● Prompt: What is needed is a word-for-word restatement of all the entries.

──────── Material for this exercise ────────

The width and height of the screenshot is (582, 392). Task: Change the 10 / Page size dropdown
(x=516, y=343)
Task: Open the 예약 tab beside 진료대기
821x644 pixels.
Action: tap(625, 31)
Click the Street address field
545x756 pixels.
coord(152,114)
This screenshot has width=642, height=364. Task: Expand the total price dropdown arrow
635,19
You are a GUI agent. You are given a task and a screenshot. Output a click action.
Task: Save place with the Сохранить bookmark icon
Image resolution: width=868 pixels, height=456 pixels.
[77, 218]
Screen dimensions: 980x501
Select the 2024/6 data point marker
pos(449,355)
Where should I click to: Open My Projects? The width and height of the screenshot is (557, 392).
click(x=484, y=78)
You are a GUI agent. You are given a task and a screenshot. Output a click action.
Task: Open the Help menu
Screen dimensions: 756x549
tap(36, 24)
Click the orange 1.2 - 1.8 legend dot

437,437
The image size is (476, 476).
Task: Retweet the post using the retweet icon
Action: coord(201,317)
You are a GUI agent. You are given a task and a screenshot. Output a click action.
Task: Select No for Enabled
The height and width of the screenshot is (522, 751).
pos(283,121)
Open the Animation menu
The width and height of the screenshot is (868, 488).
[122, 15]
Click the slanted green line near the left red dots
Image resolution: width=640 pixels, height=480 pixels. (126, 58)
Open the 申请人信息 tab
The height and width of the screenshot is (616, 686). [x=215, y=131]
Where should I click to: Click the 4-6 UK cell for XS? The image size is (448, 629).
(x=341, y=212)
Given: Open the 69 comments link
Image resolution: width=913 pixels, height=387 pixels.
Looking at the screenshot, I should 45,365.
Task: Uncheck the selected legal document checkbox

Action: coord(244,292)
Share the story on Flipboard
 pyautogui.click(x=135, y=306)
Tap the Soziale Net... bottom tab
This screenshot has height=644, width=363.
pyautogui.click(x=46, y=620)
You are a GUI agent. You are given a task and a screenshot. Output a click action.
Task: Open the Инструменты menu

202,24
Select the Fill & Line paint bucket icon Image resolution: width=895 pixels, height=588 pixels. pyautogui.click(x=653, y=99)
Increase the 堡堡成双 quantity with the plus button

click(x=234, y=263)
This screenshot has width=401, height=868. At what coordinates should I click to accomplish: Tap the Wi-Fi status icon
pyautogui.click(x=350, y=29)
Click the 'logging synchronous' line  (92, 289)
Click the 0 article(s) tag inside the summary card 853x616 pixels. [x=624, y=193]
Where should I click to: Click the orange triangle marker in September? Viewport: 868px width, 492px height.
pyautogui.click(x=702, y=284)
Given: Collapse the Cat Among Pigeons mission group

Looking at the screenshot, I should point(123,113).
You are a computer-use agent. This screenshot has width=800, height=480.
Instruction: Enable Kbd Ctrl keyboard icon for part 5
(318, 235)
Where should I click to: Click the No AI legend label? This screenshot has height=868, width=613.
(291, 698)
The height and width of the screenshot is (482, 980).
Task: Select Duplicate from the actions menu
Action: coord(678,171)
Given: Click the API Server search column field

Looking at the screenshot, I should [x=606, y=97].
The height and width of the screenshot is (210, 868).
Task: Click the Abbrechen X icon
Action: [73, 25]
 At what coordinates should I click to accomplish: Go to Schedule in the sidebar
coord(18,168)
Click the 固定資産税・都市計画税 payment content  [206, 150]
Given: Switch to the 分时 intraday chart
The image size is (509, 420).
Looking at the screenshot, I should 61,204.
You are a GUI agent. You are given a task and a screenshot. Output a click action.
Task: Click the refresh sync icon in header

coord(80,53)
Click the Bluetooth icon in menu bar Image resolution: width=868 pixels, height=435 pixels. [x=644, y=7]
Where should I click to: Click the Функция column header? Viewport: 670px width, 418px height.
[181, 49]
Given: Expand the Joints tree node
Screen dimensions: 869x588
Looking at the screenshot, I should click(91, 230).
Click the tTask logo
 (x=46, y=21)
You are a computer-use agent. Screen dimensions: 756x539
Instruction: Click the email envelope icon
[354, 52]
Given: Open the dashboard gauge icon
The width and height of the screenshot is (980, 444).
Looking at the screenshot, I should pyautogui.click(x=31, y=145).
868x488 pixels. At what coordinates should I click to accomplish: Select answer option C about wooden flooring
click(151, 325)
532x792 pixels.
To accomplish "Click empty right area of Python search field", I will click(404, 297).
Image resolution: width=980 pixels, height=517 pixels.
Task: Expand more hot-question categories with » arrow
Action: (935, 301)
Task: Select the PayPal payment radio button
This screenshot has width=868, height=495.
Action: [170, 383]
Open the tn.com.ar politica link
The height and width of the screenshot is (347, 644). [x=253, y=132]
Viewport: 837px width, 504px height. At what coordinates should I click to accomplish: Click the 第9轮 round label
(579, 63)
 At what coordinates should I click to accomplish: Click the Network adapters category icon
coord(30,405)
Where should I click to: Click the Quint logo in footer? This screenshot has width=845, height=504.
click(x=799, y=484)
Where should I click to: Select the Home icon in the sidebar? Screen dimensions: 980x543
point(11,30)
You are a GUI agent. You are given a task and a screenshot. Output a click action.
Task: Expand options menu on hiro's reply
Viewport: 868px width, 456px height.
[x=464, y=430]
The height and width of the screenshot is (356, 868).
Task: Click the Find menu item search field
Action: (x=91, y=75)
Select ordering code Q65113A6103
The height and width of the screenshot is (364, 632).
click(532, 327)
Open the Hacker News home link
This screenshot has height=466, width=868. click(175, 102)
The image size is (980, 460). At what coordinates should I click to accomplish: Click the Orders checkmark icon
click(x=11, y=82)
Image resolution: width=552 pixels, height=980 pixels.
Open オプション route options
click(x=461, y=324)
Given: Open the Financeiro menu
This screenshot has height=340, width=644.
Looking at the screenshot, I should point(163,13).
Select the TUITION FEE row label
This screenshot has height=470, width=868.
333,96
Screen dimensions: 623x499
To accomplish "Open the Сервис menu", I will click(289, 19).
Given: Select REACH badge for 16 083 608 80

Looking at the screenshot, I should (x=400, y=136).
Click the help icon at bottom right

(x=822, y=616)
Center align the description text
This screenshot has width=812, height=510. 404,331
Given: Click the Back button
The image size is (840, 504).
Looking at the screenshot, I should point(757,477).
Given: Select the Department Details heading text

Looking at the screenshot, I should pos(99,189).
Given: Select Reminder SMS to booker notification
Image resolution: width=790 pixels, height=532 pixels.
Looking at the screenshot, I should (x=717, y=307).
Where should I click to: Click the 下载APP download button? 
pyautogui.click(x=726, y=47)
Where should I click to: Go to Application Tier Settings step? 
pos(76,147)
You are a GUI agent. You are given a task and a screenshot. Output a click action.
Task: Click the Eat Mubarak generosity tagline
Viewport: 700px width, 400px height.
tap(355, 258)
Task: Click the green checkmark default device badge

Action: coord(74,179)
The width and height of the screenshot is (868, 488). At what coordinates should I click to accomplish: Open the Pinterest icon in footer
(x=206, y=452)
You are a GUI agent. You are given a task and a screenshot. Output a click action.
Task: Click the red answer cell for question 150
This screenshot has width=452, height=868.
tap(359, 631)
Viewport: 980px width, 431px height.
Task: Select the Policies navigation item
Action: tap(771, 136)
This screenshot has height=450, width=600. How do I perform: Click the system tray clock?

────────

● Result for this exercise:
The width and height of the screenshot is (582, 392). Task: Change the 10 / Page size dropdown
(x=516, y=343)
Task: Open the 예약 tab beside 진료대기
821x644 pixels.
Action: tap(625, 31)
Click the Street address field
545x756 pixels.
coord(152,114)
This screenshot has width=642, height=364. Task: Expand the total price dropdown arrow
635,19
You are a GUI agent. You are given a task and a screenshot. Output a click action.
Task: Save place with the Сохранить bookmark icon
Image resolution: width=868 pixels, height=456 pixels.
[77, 218]
Screen dimensions: 980x501
Select the 2024/6 data point marker
pos(449,355)
Where should I click to: Open My Projects? The width and height of the screenshot is (557, 392).
click(x=484, y=78)
You are a GUI agent. You are given a task and a screenshot. Output a click action.
Task: Open the Help menu
Screen dimensions: 756x549
tap(36, 24)
Click the orange 1.2 - 1.8 legend dot

437,437
The image size is (476, 476).
Task: Retweet the post using the retweet icon
Action: coord(201,317)
You are a GUI agent. You are given a task and a screenshot. Output a click action.
Task: Select No for Enabled
The height and width of the screenshot is (522, 751).
pos(283,121)
Open the Animation menu
The width and height of the screenshot is (868, 488).
[122, 15]
Click the slanted green line near the left red dots
Image resolution: width=640 pixels, height=480 pixels. (126, 58)
Open the 申请人信息 tab
The height and width of the screenshot is (616, 686). [x=215, y=131]
Where should I click to: Click the 4-6 UK cell for XS? The image size is (448, 629).
(x=341, y=212)
Given: Open the 69 comments link
Image resolution: width=913 pixels, height=387 pixels.
Looking at the screenshot, I should 45,365.
Task: Uncheck the selected legal document checkbox

Action: coord(244,292)
Share the story on Flipboard
 pyautogui.click(x=135, y=306)
Tap the Soziale Net... bottom tab
This screenshot has height=644, width=363.
pyautogui.click(x=46, y=620)
You are a GUI agent. You are given a task and a screenshot. Output a click action.
Task: Open the Инструменты menu

202,24
Select the Fill & Line paint bucket icon Image resolution: width=895 pixels, height=588 pixels. pyautogui.click(x=653, y=99)
Increase the 堡堡成双 quantity with the plus button

click(x=234, y=263)
This screenshot has width=401, height=868. At what coordinates should I click to accomplish: Tap the Wi-Fi status icon
pyautogui.click(x=350, y=29)
Click the 'logging synchronous' line  (92, 289)
Click the 0 article(s) tag inside the summary card 853x616 pixels. [x=624, y=193]
Where should I click to: Click the orange triangle marker in September? Viewport: 868px width, 492px height.
pyautogui.click(x=702, y=284)
Given: Collapse the Cat Among Pigeons mission group

Looking at the screenshot, I should point(123,113).
You are a computer-use agent. This screenshot has width=800, height=480.
Instruction: Enable Kbd Ctrl keyboard icon for part 5
(318, 235)
Where should I click to: Click the No AI legend label? This screenshot has height=868, width=613.
(291, 698)
The height and width of the screenshot is (482, 980).
Task: Select Duplicate from the actions menu
Action: coord(678,171)
Given: Click the API Server search column field

Looking at the screenshot, I should [x=606, y=97].
The height and width of the screenshot is (210, 868).
Task: Click the Abbrechen X icon
Action: [73, 25]
 At what coordinates should I click to accomplish: Go to Schedule in the sidebar
coord(18,168)
Click the 固定資産税・都市計画税 payment content  [206, 150]
Given: Switch to the 分时 intraday chart
The image size is (509, 420).
Looking at the screenshot, I should 61,204.
You are a GUI agent. You are given a task and a screenshot. Output a click action.
Task: Click the refresh sync icon in header

coord(80,53)
Click the Bluetooth icon in menu bar Image resolution: width=868 pixels, height=435 pixels. [x=644, y=7]
Where should I click to: Click the Функция column header? Viewport: 670px width, 418px height.
[181, 49]
Given: Expand the Joints tree node
Screen dimensions: 869x588
Looking at the screenshot, I should click(91, 230).
Click the tTask logo
 (x=46, y=21)
You are a computer-use agent. Screen dimensions: 756x539
Instruction: Click the email envelope icon
[354, 52]
Given: Open the dashboard gauge icon
The width and height of the screenshot is (980, 444).
Looking at the screenshot, I should pyautogui.click(x=31, y=145).
868x488 pixels. At what coordinates should I click to accomplish: Select answer option C about wooden flooring
click(151, 325)
532x792 pixels.
To accomplish "Click empty right area of Python search field", I will click(404, 297).
Image resolution: width=980 pixels, height=517 pixels.
Task: Expand more hot-question categories with » arrow
Action: (935, 301)
Task: Select the PayPal payment radio button
This screenshot has width=868, height=495.
Action: [170, 383]
Open the tn.com.ar politica link
The height and width of the screenshot is (347, 644). [x=253, y=132]
Viewport: 837px width, 504px height. At what coordinates should I click to accomplish: Click the 第9轮 round label
(579, 63)
 At what coordinates should I click to accomplish: Click the Network adapters category icon
coord(30,405)
Where should I click to: Click the Quint logo in footer? This screenshot has width=845, height=504.
click(x=799, y=484)
Where should I click to: Select the Home icon in the sidebar? Screen dimensions: 980x543
point(11,30)
You are a GUI agent. You are given a task and a screenshot. Output a click action.
Task: Expand options menu on hiro's reply
Viewport: 868px width, 456px height.
[x=464, y=430]
The height and width of the screenshot is (356, 868).
Task: Click the Find menu item search field
Action: (x=91, y=75)
Select ordering code Q65113A6103
The height and width of the screenshot is (364, 632).
click(532, 327)
Open the Hacker News home link
This screenshot has height=466, width=868. click(175, 102)
The image size is (980, 460). At what coordinates should I click to accomplish: Click the Orders checkmark icon
click(x=11, y=82)
Image resolution: width=552 pixels, height=980 pixels.
Open オプション route options
click(x=461, y=324)
Given: Open the Financeiro menu
This screenshot has height=340, width=644.
Looking at the screenshot, I should point(163,13).
Select the TUITION FEE row label
This screenshot has height=470, width=868.
333,96
Screen dimensions: 623x499
To accomplish "Open the Сервис menu", I will click(289, 19).
Given: Select REACH badge for 16 083 608 80

Looking at the screenshot, I should (x=400, y=136).
Click the help icon at bottom right

(x=822, y=616)
Center align the description text
This screenshot has width=812, height=510. 404,331
Given: Click the Back button
The image size is (840, 504).
Looking at the screenshot, I should point(757,477).
Given: Select the Department Details heading text

Looking at the screenshot, I should pos(99,189).
Given: Select Reminder SMS to booker notification
Image resolution: width=790 pixels, height=532 pixels.
Looking at the screenshot, I should (x=717, y=307).
Where should I click to: Click the 下载APP download button? 
pyautogui.click(x=726, y=47)
Where should I click to: Go to Application Tier Settings step? 
pos(76,147)
You are a GUI agent. You are given a task and a screenshot. Output a click action.
Task: Click the Eat Mubarak generosity tagline
Viewport: 700px width, 400px height.
tap(355, 258)
Task: Click the green checkmark default device badge

Action: coord(74,179)
The width and height of the screenshot is (868, 488). At what coordinates should I click to accomplish: Open the Pinterest icon in footer
(x=206, y=452)
You are a GUI agent. You are given a task and a screenshot. Output a click action.
Task: Click the red answer cell for question 150
This screenshot has width=452, height=868.
tap(359, 631)
Viewport: 980px width, 431px height.
Task: Select the Policies navigation item
Action: tap(771, 136)
This screenshot has height=450, width=600. How do I perform: Click the system tray clock?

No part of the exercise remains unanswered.